▶ **What this task involves**
Would you write out, word for word, each line of the records below from the top through the one holding "You are a computer-use agent."?

(Data extracted from a collection)
★ ★ ★ ★ ★ ★ ★
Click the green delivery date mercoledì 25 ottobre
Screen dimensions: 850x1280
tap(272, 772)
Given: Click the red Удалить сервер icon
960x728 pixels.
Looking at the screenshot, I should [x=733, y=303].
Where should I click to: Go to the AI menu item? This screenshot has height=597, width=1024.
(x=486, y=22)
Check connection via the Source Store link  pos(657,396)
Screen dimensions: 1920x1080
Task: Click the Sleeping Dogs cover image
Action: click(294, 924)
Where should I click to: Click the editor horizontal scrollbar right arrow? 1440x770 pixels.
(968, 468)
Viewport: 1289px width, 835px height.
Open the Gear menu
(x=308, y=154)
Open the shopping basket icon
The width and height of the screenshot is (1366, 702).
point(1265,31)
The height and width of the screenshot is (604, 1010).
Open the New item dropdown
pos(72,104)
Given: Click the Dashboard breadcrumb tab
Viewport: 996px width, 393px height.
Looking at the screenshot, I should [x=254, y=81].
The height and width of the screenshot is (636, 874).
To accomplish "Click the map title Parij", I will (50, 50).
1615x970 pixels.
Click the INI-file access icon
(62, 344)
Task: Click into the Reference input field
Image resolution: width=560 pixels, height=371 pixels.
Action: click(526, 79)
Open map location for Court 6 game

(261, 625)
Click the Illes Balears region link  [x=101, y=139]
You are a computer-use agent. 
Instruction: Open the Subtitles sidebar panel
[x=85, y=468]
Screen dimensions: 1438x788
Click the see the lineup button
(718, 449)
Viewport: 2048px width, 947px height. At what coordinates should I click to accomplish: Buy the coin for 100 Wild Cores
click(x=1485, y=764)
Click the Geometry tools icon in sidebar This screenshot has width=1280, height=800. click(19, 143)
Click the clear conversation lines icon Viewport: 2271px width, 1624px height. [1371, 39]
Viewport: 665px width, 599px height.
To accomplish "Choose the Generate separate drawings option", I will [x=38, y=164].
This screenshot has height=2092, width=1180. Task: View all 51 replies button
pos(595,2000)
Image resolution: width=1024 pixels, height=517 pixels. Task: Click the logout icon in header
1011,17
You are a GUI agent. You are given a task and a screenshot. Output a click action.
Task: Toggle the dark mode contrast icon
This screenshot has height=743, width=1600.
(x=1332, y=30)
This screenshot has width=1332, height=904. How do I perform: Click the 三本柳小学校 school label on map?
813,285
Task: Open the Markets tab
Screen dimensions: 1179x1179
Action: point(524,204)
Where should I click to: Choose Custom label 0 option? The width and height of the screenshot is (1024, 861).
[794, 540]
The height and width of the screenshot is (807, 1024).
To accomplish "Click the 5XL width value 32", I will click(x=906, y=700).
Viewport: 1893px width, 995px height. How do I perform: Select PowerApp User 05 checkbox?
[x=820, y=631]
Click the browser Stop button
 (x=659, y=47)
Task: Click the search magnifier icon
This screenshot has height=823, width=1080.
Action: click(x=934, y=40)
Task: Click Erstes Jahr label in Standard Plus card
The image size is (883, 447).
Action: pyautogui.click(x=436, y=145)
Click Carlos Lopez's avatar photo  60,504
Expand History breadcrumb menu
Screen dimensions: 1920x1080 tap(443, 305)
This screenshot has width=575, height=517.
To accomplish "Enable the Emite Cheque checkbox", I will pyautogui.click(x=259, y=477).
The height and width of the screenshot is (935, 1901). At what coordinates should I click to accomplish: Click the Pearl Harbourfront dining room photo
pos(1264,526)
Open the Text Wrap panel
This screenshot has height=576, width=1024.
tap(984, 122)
★ ★ ★ ★ ★ ★ ★
▶ **Solved problem**
Click the green delivery date mercoledì 25 ottobre
Screen dimensions: 850x1280
tap(272, 772)
Given: Click the red Удалить сервер icon
960x728 pixels.
Looking at the screenshot, I should [x=733, y=303].
Where should I click to: Go to the AI menu item? This screenshot has height=597, width=1024.
(x=486, y=22)
Check connection via the Source Store link  pos(657,396)
Screen dimensions: 1920x1080
Task: Click the Sleeping Dogs cover image
Action: click(294, 924)
Where should I click to: Click the editor horizontal scrollbar right arrow? 1440x770 pixels.
(968, 468)
Viewport: 1289px width, 835px height.
Open the Gear menu
(x=308, y=154)
Open the shopping basket icon
The width and height of the screenshot is (1366, 702).
point(1265,31)
The height and width of the screenshot is (604, 1010).
Open the New item dropdown
pos(72,104)
Given: Click the Dashboard breadcrumb tab
Viewport: 996px width, 393px height.
Looking at the screenshot, I should [x=254, y=81].
The height and width of the screenshot is (636, 874).
To accomplish "Click the map title Parij", I will (50, 50).
1615x970 pixels.
Click the INI-file access icon
(62, 344)
Task: Click into the Reference input field
Image resolution: width=560 pixels, height=371 pixels.
Action: click(526, 79)
Open map location for Court 6 game

(261, 625)
Click the Illes Balears region link  [x=101, y=139]
You are a computer-use agent. 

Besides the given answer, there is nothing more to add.